Desde un punto de vista individualista, la cultura no otorga legitimidad alguna al uso de la fuerza, y no debe ser objeto del debate político, pero es, como tantas otras abstracciones usadas para manipular identidades y sentimientos, un instrumento útil para facciones populistas. Ni siquiera hay algo en nosotros que haga que hablemos en español, es la gente con la que hemos estado en contacto, se trata de un resultado y no de una identidad. Aunque hablemos el mismo idioma, tenemos acentos distintos en cuanto nos movemos unos cuantos cientos de kilómetros, como consecuencia de modos de hablar que se fueron separando en épocas de menor comunicación. Nuestra cultura es producto de nuestras limitaciones geográficas, porque, si hubiéramos tenido internet y aviones antes, tendríamos más códigos comunes, pero se utilizan las diferencias falsamente como método de identificación política para generar una división y unos «otros» amenazantes, sólo porque raza ya no queda bien y nacionalidad remite a los verdaderos orígenes de este discurso, algo que no quieren demostrar. Pues queda claro que la batalla cultural es otra forma de crear una pureza interna, unos impuros y unos cruzados.

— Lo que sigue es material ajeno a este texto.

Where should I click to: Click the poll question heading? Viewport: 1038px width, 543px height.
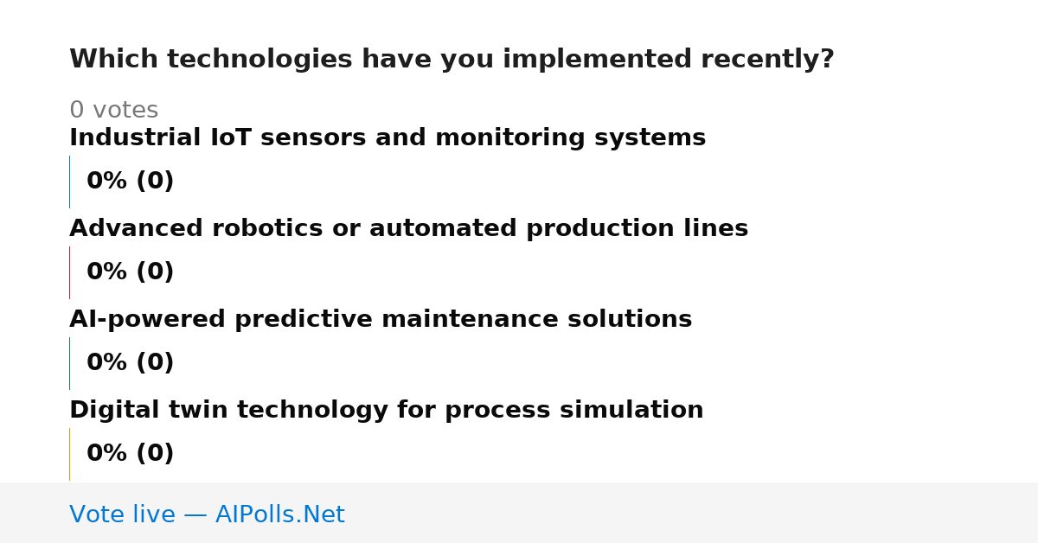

Mediante esta «batalla cultural», se pretende ejecutar una especie de control moral sobre el desarrollo de la cultura, avivando el famoso «miedo al cambio» o «miedo a lo nuevo», para proceder con una agenda de estilo conservador, religioso, proteccionista, antiinmigratorio y antiglobalización.

Al final del día, la batalla cultural es otra invitación vacía al estilo de la Revolución cultural de Mao, ellos que se creen tan opuestos al marxismo, en la que hacer flotar en el aire una culpa y habilitar a lo peor de la sociedad para hacer pedazos al mérito. Simplemente, todo lo que suene a moderno es declarado sospechoso de ataque a la cultura, y todo lo que suene retrógrado es tratado como el antídoto. Los guías, los que señalan los símbolos a derribar, concentran el poder de la cruzada.